■ **Source document**
- - - -

Exclusive: The industry’s leaders are hopeful turnover will return to pre-recession levels by 2015, but fear rising costs, skills shortages and supply chain failure will make for a painful recovery.
The first Construction News Barometer, which measures the views of the chief executives, chairman and senior directors of the CN100 index of the UK’s largest contractors, also reveals their suspicion that private sector clients put low bid costs ahead of innovation, skills or project experience when awarding work.
The government’s emphasis on long-term infrastructure spending as part of this year’s spending review receives a thumbs-up from industry leaders, with 68 per cent saying the post-2015 plans for infrastructure spending will provide a “significant boost” for the industry.
However, 57 per cent think a Labour government would spend more on infrastructure than the coalition government, and 96 per cent believe the current government needs to do more to boost construction growth.
“Without cash, a robust pipeline and a joined-up national policy on infrastructure, one [party] is no better than the other”
Leaders’ views on which party is best for the industry are very close: 47 per cent say the Conservatives, ahead of 43 per cent for Labour.
One respondent said: “Without cash, a robust pipeline and a joined-up national policy on infrastructure, one [party] is no better than the other.”
Almost 90 per cent say private sector clients are more interested in developing schemes than a year ago. However, the vast majority feel that clients place greatest emphasis on low bid costs during procurement.
The results suggest there is a gap between public sector and private sector procurement: no one identified building information modelling, the use of which has been mandated by the government on public sector contracts from 2015/16, as of significant importance to private sector clients, although 42 per cent say it is of ‘some importance’.

- - - -

■ **What to do**
#1 Can you retype the stretch of the Construction News Barometer article from "The first Construction" through "for the industry."?
#2 Could you extend the Construction News Barometer article past its final sentence?
You won't need the data that comes next.

- - - -

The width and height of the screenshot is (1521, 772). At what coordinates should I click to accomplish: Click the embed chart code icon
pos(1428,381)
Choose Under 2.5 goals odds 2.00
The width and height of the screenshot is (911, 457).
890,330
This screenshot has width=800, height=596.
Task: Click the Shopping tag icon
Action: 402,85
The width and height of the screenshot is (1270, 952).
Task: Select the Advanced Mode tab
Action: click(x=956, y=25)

- - - -

■ **Written answers**
#1
The first Construction News Barometer, which measures the views of the chief executives, chairman and senior directors of the CN100 index of the UK’s largest contractors, also reveals their suspicion that private sector clients put low bid costs ahead of innovation, skills or project experience when awarding work.
The government’s emphasis on long-term infrastructure spending as part of this year’s spending review receives a thumbs-up from industry leaders, with 68 per cent saying the post-2015 plans for infrastructure spending will provide a “significant boost” for the industry.

#2
One said: “Clients are talking BIM but still don’t understand how to implement [it].” Another says: “The take-up of BIM is slow. There is a lot of ‘BIM wash’ around without fully considering the issue holistically.”
“The take-up of BIM is slow. There is a lot of ‘BIM wash’ around without fully considering the issue holistically”
More than 80 per cent of contractors have seen a supplier stop working on more than one of their projects in the past year.
However, as the industry moves out of the downturn and work starts to pick up, fears over rising material prices and labour costs are highlighted by 52 per cent and 60 per cent of respondents respectively as among their biggest concerns for the next year.
One said “pricing levels are still very fierce and profit levels very thin, so making an acceptable profit is a worry” while another referred to “projects already won at low prices with costs going up”.
Almost a third of construction leaders do not support the business case for HS2, and 28 per cent feel their businesses will not benefit from the scheme.
But almost half of Construction News Barometer respondents support the business case for the scheme while a quarter expect their business to see significant benefit from HS2.
If the government was to invest money from HS2 elsewhere, industry leaders would want to see the money reinvested in transport schemes, while 28 per cent would want to see more invested in schools and hospitals.
The scheme was labelled “a grand folly” by the Institute of Directors this week and former chancellor Alistair Darling branded the business case for the scheme “foolish”.
KPMG head of infrastructure Richard Threlfall said “failing to invest in projects like HS2 will only speed up putting the UK on a downward spiral to a second tier economy”.
The single biggest concern, however, is a lack of skilled staff, identified by almost 80 per cent of respondents.
Fears over an impending skills crisis were highlighted by the CITB earlier this month when it warned of a skills “time bomb” in construction, as 400,000 people retire in the next 10 years.
“Pricing levels are still very fierce and profit levels very thin, so making an acceptable profit is a worry”
Housebuilders have also raised their fears over the lack of skills to meet growing demand, according to a Home Building Skills report released this month by groups including the Home Builders Federation and the National House Building Council.
Their survey showed that almost one in two respondents felt more needed to be done to ensure the sector has the right skills in place when growth returns.
Industry leaders see the greatest business opportunities over the next year in housebuilding, rail and education - each selected by 70 per cent of respondents.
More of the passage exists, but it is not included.